### Dataset content
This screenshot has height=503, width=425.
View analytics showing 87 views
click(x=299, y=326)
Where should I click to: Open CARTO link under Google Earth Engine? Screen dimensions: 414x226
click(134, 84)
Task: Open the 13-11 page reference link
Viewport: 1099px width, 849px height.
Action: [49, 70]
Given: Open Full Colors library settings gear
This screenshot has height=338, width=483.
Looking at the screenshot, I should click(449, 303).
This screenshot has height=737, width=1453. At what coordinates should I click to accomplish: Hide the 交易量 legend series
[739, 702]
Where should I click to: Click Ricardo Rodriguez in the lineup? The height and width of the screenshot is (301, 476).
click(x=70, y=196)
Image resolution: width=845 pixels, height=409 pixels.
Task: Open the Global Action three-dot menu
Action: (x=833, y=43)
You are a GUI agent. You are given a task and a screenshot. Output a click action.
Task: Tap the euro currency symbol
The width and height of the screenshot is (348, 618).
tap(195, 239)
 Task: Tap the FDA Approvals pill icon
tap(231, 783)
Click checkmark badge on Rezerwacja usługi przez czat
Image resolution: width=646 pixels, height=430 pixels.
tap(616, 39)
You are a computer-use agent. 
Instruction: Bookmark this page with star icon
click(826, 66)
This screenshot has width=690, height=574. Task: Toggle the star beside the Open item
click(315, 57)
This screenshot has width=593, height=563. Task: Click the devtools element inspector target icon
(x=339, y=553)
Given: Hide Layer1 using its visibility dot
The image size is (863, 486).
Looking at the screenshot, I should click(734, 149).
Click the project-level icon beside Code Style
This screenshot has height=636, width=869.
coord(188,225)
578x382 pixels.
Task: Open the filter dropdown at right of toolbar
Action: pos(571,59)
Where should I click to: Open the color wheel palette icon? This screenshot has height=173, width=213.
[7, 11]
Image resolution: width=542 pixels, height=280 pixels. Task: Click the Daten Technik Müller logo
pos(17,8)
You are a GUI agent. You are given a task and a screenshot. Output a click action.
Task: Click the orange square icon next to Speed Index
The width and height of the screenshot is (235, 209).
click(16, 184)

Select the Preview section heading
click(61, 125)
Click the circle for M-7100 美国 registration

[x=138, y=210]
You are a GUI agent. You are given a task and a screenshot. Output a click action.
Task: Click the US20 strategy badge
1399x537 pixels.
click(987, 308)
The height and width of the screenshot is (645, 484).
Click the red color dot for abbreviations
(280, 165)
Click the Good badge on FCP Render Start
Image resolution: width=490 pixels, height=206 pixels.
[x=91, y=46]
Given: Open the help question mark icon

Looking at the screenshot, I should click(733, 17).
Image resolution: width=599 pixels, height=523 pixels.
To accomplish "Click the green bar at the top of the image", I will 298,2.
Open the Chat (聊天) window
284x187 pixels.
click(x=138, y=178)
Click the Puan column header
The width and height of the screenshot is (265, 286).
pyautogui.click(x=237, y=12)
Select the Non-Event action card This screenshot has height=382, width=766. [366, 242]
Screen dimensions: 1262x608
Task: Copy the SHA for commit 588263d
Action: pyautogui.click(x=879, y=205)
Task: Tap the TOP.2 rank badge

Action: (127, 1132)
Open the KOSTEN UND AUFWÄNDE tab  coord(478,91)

### Instructions to follow
Having read the material, transcribe all of it exactly.

### Reply to the exercise
This screenshot has height=503, width=425.
View analytics showing 87 views
click(x=299, y=326)
Where should I click to: Open CARTO link under Google Earth Engine? Screen dimensions: 414x226
click(134, 84)
Task: Open the 13-11 page reference link
Viewport: 1099px width, 849px height.
Action: [49, 70]
Given: Open Full Colors library settings gear
This screenshot has height=338, width=483.
Looking at the screenshot, I should click(449, 303).
This screenshot has height=737, width=1453. At what coordinates should I click to accomplish: Hide the 交易量 legend series
[739, 702]
Where should I click to: Click Ricardo Rodriguez in the lineup? The height and width of the screenshot is (301, 476).
click(x=70, y=196)
Image resolution: width=845 pixels, height=409 pixels.
Task: Open the Global Action three-dot menu
Action: (x=833, y=43)
You are a GUI agent. You are given a task and a screenshot. Output a click action.
Task: Tap the euro currency symbol
The width and height of the screenshot is (348, 618).
tap(195, 239)
 Task: Tap the FDA Approvals pill icon
tap(231, 783)
Click checkmark badge on Rezerwacja usługi przez czat
Image resolution: width=646 pixels, height=430 pixels.
tap(616, 39)
You are a computer-use agent. 
Instruction: Bookmark this page with star icon
click(826, 66)
This screenshot has width=690, height=574. Task: Toggle the star beside the Open item
click(315, 57)
This screenshot has width=593, height=563. Task: Click the devtools element inspector target icon
(x=339, y=553)
Given: Hide Layer1 using its visibility dot
The image size is (863, 486).
Looking at the screenshot, I should click(734, 149).
Click the project-level icon beside Code Style
This screenshot has height=636, width=869.
coord(188,225)
578x382 pixels.
Task: Open the filter dropdown at right of toolbar
Action: pos(571,59)
Where should I click to: Open the color wheel palette icon? This screenshot has height=173, width=213.
[7, 11]
Image resolution: width=542 pixels, height=280 pixels. Task: Click the Daten Technik Müller logo
pos(17,8)
You are a GUI agent. You are given a task and a screenshot. Output a click action.
Task: Click the orange square icon next to Speed Index
The width and height of the screenshot is (235, 209).
click(16, 184)

Select the Preview section heading
click(61, 125)
Click the circle for M-7100 美国 registration

[x=138, y=210]
You are a GUI agent. You are given a task and a screenshot. Output a click action.
Task: Click the US20 strategy badge
1399x537 pixels.
click(987, 308)
The height and width of the screenshot is (645, 484).
Click the red color dot for abbreviations
(280, 165)
Click the Good badge on FCP Render Start
Image resolution: width=490 pixels, height=206 pixels.
[x=91, y=46]
Given: Open the help question mark icon

Looking at the screenshot, I should click(733, 17).
Image resolution: width=599 pixels, height=523 pixels.
To accomplish "Click the green bar at the top of the image", I will 298,2.
Open the Chat (聊天) window
284x187 pixels.
click(x=138, y=178)
Click the Puan column header
The width and height of the screenshot is (265, 286).
pyautogui.click(x=237, y=12)
Select the Non-Event action card This screenshot has height=382, width=766. [366, 242]
Screen dimensions: 1262x608
Task: Copy the SHA for commit 588263d
Action: pyautogui.click(x=879, y=205)
Task: Tap the TOP.2 rank badge

Action: (127, 1132)
Open the KOSTEN UND AUFWÄNDE tab  coord(478,91)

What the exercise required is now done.